→ GIVEN INSTRUCTION
Switch each "notifications bell" in the records below to "alerts bell" and keep every other character unchanged.

→ INFORMATION GIVEN
— start —

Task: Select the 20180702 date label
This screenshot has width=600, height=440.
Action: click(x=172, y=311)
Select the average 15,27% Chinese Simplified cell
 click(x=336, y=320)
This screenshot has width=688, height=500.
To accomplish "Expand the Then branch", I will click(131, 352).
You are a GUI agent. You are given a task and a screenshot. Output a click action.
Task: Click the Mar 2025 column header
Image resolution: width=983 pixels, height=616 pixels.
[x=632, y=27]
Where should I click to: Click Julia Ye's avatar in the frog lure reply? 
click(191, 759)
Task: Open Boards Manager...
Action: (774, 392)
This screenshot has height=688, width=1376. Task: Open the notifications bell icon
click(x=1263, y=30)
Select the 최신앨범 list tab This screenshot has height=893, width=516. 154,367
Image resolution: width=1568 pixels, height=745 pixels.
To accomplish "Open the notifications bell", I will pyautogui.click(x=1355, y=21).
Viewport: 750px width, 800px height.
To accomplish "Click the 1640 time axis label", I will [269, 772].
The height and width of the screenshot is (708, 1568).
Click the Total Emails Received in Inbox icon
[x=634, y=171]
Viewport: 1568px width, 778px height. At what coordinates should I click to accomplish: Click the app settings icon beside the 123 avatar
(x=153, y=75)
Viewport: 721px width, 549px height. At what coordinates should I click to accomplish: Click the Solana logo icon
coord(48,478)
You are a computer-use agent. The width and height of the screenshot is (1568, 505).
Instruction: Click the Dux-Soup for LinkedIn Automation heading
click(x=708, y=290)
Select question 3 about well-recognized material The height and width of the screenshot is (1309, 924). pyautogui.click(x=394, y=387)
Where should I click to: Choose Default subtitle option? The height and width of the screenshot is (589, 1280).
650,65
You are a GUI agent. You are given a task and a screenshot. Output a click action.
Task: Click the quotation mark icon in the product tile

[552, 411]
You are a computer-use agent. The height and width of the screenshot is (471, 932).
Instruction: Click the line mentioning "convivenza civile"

— end —

→ ANSWER TO THIS TASK
Task: Select the 20180702 date label
This screenshot has width=600, height=440.
Action: click(x=172, y=311)
Select the average 15,27% Chinese Simplified cell
 click(x=336, y=320)
This screenshot has width=688, height=500.
To accomplish "Expand the Then branch", I will click(131, 352).
You are a GUI agent. You are given a task and a screenshot. Output a click action.
Task: Click the Mar 2025 column header
Image resolution: width=983 pixels, height=616 pixels.
[x=632, y=27]
Where should I click to: Click Julia Ye's avatar in the frog lure reply? 
click(191, 759)
Task: Open Boards Manager...
Action: (774, 392)
This screenshot has height=688, width=1376. Task: Open the alerts bell icon
click(x=1263, y=30)
Select the 최신앨범 list tab This screenshot has height=893, width=516. 154,367
Image resolution: width=1568 pixels, height=745 pixels.
To accomplish "Open the alerts bell", I will pyautogui.click(x=1355, y=21).
Viewport: 750px width, 800px height.
To accomplish "Click the 1640 time axis label", I will [269, 772].
The height and width of the screenshot is (708, 1568).
Click the Total Emails Received in Inbox icon
[x=634, y=171]
Viewport: 1568px width, 778px height. At what coordinates should I click to accomplish: Click the app settings icon beside the 123 avatar
(x=153, y=75)
Viewport: 721px width, 549px height. At what coordinates should I click to accomplish: Click the Solana logo icon
coord(48,478)
You are a computer-use agent. The width and height of the screenshot is (1568, 505).
Instruction: Click the Dux-Soup for LinkedIn Automation heading
click(x=708, y=290)
Select question 3 about well-recognized material The height and width of the screenshot is (1309, 924). pyautogui.click(x=394, y=387)
Where should I click to: Choose Default subtitle option? The height and width of the screenshot is (589, 1280).
650,65
You are a GUI agent. You are given a task and a screenshot. Output a click action.
Task: Click the quotation mark icon in the product tile

[552, 411]
You are a computer-use agent. The height and width of the screenshot is (471, 932).
Instruction: Click the line mentioning "convivenza civile"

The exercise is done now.